▶ _PROBLEM DESCRIPTION_:
Reproduce the forum thread about reaching a backup drive from Terminal word for word, from the opening post through the last reply.

I recently installed a second hard drive on my g5. I was able in os x to mount the drive and copy all my files to it as a back up. I am new to unix so I was trying to view the new drive from terminal. I see it in the volumes dir but how do I view it, ls, cd? I try to cd to /volumes/backup 1 which does not work. I tried doing searches on google to find out but no luck. Could someone direct me where to look or explain how it is done. I did pdisk -l I can see the partition listed there, do I do anything with the dev dir to access it?

Thank you,
Keith

cwtnospam 05-12-2008 08:18 AM

You need to escape the space in the volume name.

Won't work:
cd /volumes/backup 1

Should work:
cd /volumes/backup\ 1

benwiggy 05-12-2008 08:43 AM

Don't forget that <tab> will auto-complete pathnames in Terminal. So if you don't want to bother typing in long names with multiple spaces, just hit <tab> when you've typed enough for it to be uniquely identified.

▶ _DATA EXCERPT_:

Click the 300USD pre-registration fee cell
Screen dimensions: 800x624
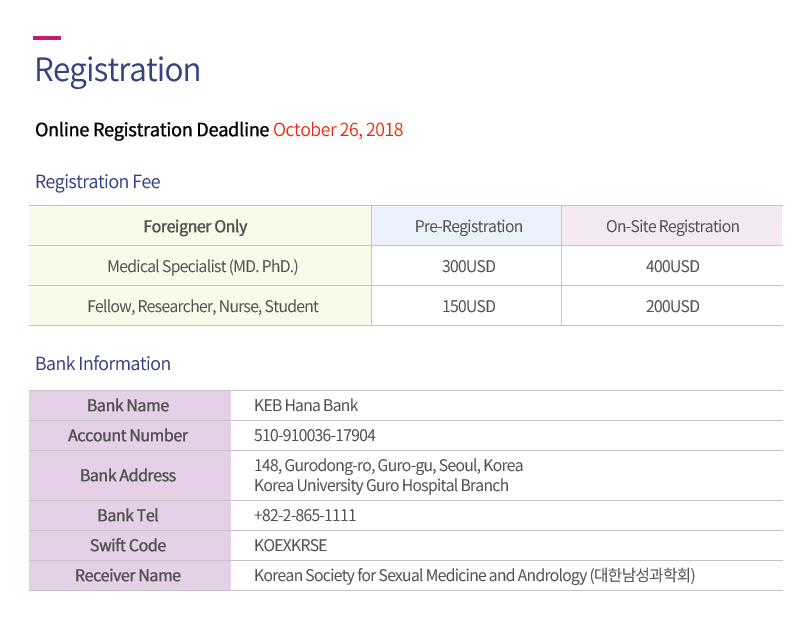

▶ _REPLY_:
I recently installed a second hard drive on my g5. I was able in os x to mount the drive and copy all my files to it as a back up. I am new to unix so I was trying to view the new drive from terminal. I see it in the volumes dir but how do I view it, ls, cd? I try to cd to /volumes/backup 1 which does not work. I tried doing searches on google to find out but no luck. Could someone direct me where to look or explain how it is done. I did pdisk -l I can see the partition listed there, do I do anything with the dev dir to access it?

Thank you,
Keith

cwtnospam 05-12-2008 08:18 AM

You need to escape the space in the volume name.

Won't work:
cd /volumes/backup 1

Should work:
cd /volumes/backup\ 1

benwiggy 05-12-2008 08:43 AM

Don't forget that <tab> will auto-complete pathnames in Terminal. So if you don't want to bother typing in long names with multiple spaces, just hit <tab> when you've typed enough for it to be uniquely identified.